Bras de fer entre le fédéral et Bart de Wever

Depuis plusieurs jours, les yeux sont tournés vers Anvers, où la situation est particulièrement inquiétante. Lors de la conférence de presse du Conseil national de sécurité ce lundi, Sophie Wilmès a d'ailleurs évoqué un « embrasement épidémique », sans pour autant prendre de décision. « L'urgence de la situation à Anvers exige dans tous les cas que des mesures fortes doivent être prises immédiatement », a simplement souligné la Première ministre, refilant la patate chaude à Bart de Wever. Pour le bourgmestre anversois, président de la N-VA, il revenait au fédéral de donner le ton. Finalement, au terme d'une réunion de crise des autorités locales, la gouverneure de la province Cathy Berx a annoncé des mesures plus drastiques: couvre-feu entre 23h30 et 6 heures du matin, restaurants et bars fermés à 23h, port du masque obligatoire sur la voie publique, sports de contact interdits.
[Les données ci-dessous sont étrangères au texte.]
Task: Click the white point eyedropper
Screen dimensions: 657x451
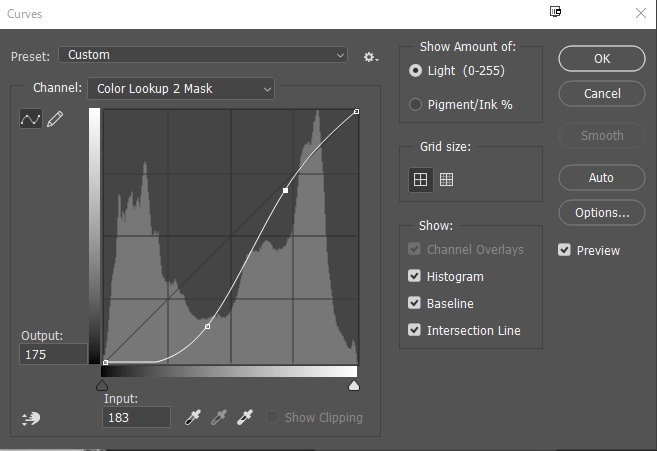Action: coord(244,417)
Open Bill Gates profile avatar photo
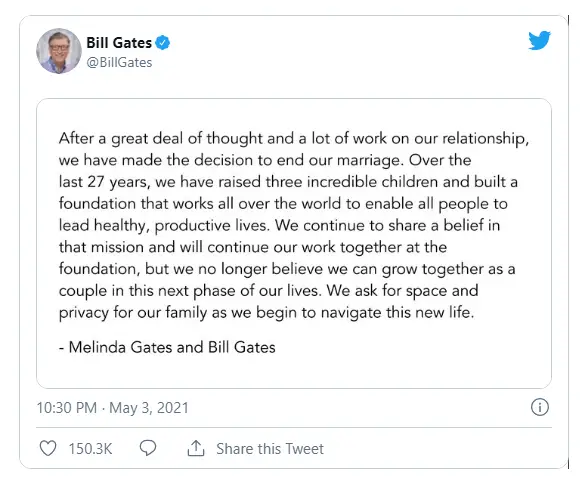584x484 pixels. point(59,51)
Dans la zone la plus touchée, à l'ouest de la province, tous les événements sont interdits et les centres de fitness fermés.

Critiqué pour sa gestion, Bart de Wever a préféré détourner le regard, disant s'inquiéter « pour d'autres grandes villes et sur ce qu'elles savent vraiment de la situation ». Sur fond de tensions autour de la formation du gouvernement, cette déclaration du nationaliste flamand n'est pas passée inaperçue aux yeux des autres élus. « Qu'il assume ses responsabilités au lieu de persifler », a accusé Ahmed Laaouej (PS), bourgmestre de la commune bruxelloise de Koekelberg. « Occupe-toi d'abord de la tienne », a écrit Christine Defraigne (MR), première échevine de la ville de Liège, troisième commune la plus touchée avec 40 cas enregistrés entre le 17 et le 24 juillet, après Charleroi (41) et Anvers, loin devant (711).

Aucune harmonie

Suite au dernier CNS, qui a insisté sur l'approche locale et le rôle-clé des bourgmestres, Philippe Close, de la Ville de Bruxelles, a pris la décision difficile d'annuler la Foire du Midi. Conséquence: c'est lui qui récolte la colère des forains.
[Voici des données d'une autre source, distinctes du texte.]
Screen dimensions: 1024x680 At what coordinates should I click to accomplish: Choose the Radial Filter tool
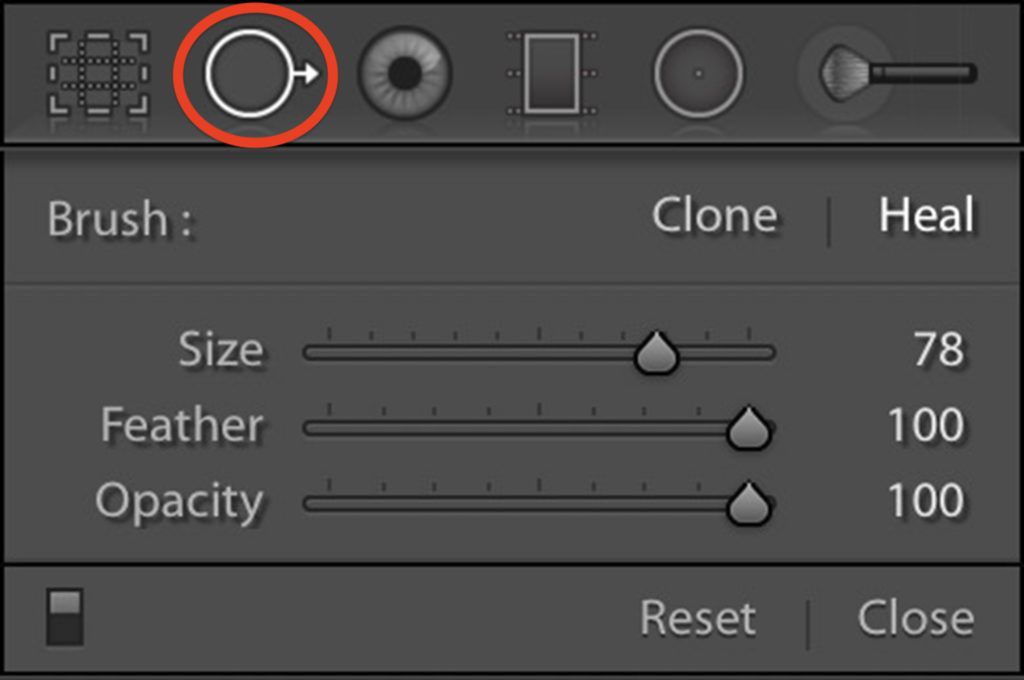pos(698,73)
Plusieurs villes ont imposé le port du masque dans les rues fréquentées ou certains quartiers. Par souci de clarté, d'autres communes ont préféré généraliser cette obligation sur l'ensemble de leur territoire. C'est le cas, en Wallonie, de Seraing, Waremme, Courcelles, Estaimpuis et Andenne.

« Le port du masque aurait dû être obligatoire depuis le 15 mars », lance le bourgmestre andennais Claude Eerdekens, dénonçant la communication déplorable du gouvernement. « C'est difficilement compréhensible, notamment cette histoire de bulle sociale. Ils ont eu raison de la réduire, mais c'est incontrôlable, alors que le port du masque est une mesure facile à prendre et peu contraignante », a-t-il ajouté, accusant les politiques d'être à la traîne et d'instaurer « que des demi-mesures ». Pour éviter un énième casse-tête à ses citoyens et faciliter le travail de la police, le socialiste a décidé d'imposer le port du masque sur toute sa commune, qui ne recense pourtant aucune contamination. « Si on est pour l'instant à l'abri, ce n'est que momentané. Ce qui arrive à Anvers peut demain arriver à Namur », a-t-il affirmé, regrettant que Bart de Wever « n'ait pas tout de suite appréhendé la gravité de la situation » laissant plutôt quelqu'un d'autre « prendre des mesures impopulaires ».

Avec le cafouillage provoqué par les mesures désormais différentes d'une ville à l'autre, le plus simple reste encore de porter le masque, tout le temps et partout. Voilà qui est plus clair.